Location: Little Collins street, Melbourne
Client: Council House
Design: Pierce and Partners
During centuries generations of Dutch dealt with the abundance of water from the sky, the rivers upstream and the sea. Dikes, dams and channels were built to guide the water and protect their houses. In contrast, in an arid country as Australia, it's scarcity which asks for innovative answers.
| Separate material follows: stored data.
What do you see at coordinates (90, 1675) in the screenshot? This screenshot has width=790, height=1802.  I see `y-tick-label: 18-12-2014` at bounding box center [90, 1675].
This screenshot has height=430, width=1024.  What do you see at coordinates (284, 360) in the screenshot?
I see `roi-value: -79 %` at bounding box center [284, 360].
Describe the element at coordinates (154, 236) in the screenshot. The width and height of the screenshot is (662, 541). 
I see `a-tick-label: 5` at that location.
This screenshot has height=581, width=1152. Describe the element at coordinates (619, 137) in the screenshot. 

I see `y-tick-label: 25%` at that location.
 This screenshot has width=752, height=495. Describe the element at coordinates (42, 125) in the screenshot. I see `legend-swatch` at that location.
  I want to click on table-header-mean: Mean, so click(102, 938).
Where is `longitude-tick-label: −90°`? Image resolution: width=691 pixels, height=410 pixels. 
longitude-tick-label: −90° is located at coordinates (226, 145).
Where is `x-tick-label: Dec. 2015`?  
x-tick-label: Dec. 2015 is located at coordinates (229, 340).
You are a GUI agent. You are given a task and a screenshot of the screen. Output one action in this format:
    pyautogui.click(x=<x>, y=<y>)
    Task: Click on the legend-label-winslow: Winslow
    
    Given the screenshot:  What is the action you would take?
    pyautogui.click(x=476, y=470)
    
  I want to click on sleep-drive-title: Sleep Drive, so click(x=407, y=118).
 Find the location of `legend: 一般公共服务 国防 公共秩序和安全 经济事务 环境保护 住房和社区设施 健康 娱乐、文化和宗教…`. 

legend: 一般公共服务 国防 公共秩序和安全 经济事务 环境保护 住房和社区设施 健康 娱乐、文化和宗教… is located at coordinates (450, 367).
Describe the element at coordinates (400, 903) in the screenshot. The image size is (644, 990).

The new Council House in Melbourne is a complex system of interrelated energy, ventilation and water systems. As in a real ecosystem Pierce and Partners designed a building wherein each part only works in reference to the whole.One of the main challenges was to get enough water to keep this ecosystem going. Since water is scarce in Melbourne simply using clean drinking water from local water systems wouldn't match with the ambition for minimum footprint. The solution was found underneath the building. Each day 100.000 liter of black water is extracted from the sewer under Little Collins street. In a multi water reuse plant, 100% of the non-drinking water needed for the building is generated. In this plant different sorts of water are used. Rainwater is collected and buffered. Grey water from showers and black water from toilets are also treated and reused.The building itself is a complex system of interrelated components. In this building the many parts work together to heat, cool, power and water the building. During winter, summer, day and night the building reacts differently to fit the demands of the people within. Mick Pierce is known for another well-known ecological building. In Harare, Zimbabwe he designed a multifunctional building inspired on ventilation and cooling systems found in local termites nests, one of the few buildings based on the idea of biomimicry.